Se você ainda não assistiu a Queime depois de ler, último filme dos irmãos Cohen, melhor parar de ler agora e só voltar depois de ter assistido à mais nova produção da dupla.
Para mim, o filme foi uma agradável surpresa. Já tinha assistido a alguns outros da grife Cohen, mas confesso que estava meio temerosa, frente aos comentários de que era uma comédia de humor negro (tenho sérias restrições a este tipo de humor).
O elenco estelar atrai o público, mas os atores em papéis secundários também brilharam, fazendo valer a pena o ingresso. Destaque para Brad Pitt, um personal trainer totalmente estapafúrdio e sem noção da enrascada em que estava se metendo. Fica a impressão de que ele se divertiu muito ao rodar o filme (dá até pra imaginar as gargalhadas dele se assistindo na telona).
Queime … custa um pouco a decolar. Obviamente, até isto foi calculado – o roteiro merece muitos elogios. Depois que se imprime o ritmo, o filme passa rápido, de forma divertida, usando um humor sarcástico para fazer uma crítica ácida da sociedade contemporânea. Cria tensão onde não há motivo para ficar tenso e nos choca em cenas em que só prevemos graça. E mesmo chocados, não deixamos de rir.

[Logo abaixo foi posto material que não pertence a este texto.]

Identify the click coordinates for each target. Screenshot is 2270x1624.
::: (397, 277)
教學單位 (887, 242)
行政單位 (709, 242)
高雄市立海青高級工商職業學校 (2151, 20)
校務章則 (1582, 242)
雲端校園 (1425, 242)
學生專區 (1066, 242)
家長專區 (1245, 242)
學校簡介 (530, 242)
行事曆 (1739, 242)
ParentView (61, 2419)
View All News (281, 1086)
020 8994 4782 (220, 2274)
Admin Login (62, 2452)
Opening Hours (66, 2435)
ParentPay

O filme tem a cara da sociedade americana: vários estereótipos estão presentes. E também não deixa de ser uma sátira aos filmes de espionagem, incluindo a eterna disputa entre CIA e FBI.
Sendo este um mundo globalizado, muito do que ali é satirizado também se encontra aqui. São temas da contemporaneidade e o culto exagerado ao corpo é um deles. O filme começa a ganhar ritmo a partir da consulta com o cirurgião plástico (que nem seria um personagem secundário, estaria mais para terciário). E apesar de sua “desimportância”, é ele quem incita Linda em sua busca frenética por dinheiro para as 4 cirurgias plásticas, totalmente supérfluas. Já vimos este filme?
Linda se interessa por migalhas afetivas e busca relacionamentos pela internet, em sites de relacionamento. Possível adepta de slogans do tipo “Go for it“, ao longo das quase 2 horas de filme, passa por cima dos limites do bom senso, da ética pessoal, deixando de lado inclusive valores “intocáveis” como a amizade -tudo para conseguir atingir seu objetivo.
Já o looser Ozzie Cox, por achar que não foi reconhecido profissionalmente e ter sido colocado em disponibilidade, por problemas de alcoolismo, demite-se e planeja escrever um livro de memórias – sem nenhum apoio da mulher, Katie. Katie cai no riso frente aos seus planos, mas não dorme em serviço. Encarnando o estereótipo da mulher bem sucedida, mandona e sabidona, trai seu marido, não só sexualmente mas também financeiramente. Apesar de tanta esperteza, não tem a menor sensibilidade para avaliar o grau de comprometimento de seu amante (interpretado por George Clooney). Este, no entanto, tem um comportamento sexual compulsivo e seu caminho se cruza com o de Linda, que também procura relacionamentos via internet. Há cenas muito engraçadas no relacionamento entre os dois.
A sucessão de confusões e bizarrices remete, de certa forma, às comédias de erros shakespeareanas – não pela leveza e final feliz, mas pelo absurdo das situações em que os personagens se metem. Uma sucessão de erros que não poderia terminar bem – ainda que divirta os espectadores.
A riqueza psicológica das 5 personagens principais mereceria uma análise mais aprofundada. Seus relacionamentos teriam claras indicações para psicoterapia de casal, se fossem na verdade casais. O desconhecimento entre parceiros sexuais (casados ou não) é presente em todas as relações do filme, todos sofrendo de uma cegueira emocional.
São caricaturas de pessoas que conhecemos, comuns. Gente que anda por aí, freqüenta nossos círculos, que quer se dar bem. Gente ambiciosa e hedonista, pessoas que adotam máscaras sociais que não lhes caem bem. Algumas, com o intuito de ir além dos limites, em busca de uma pretensa felicidade.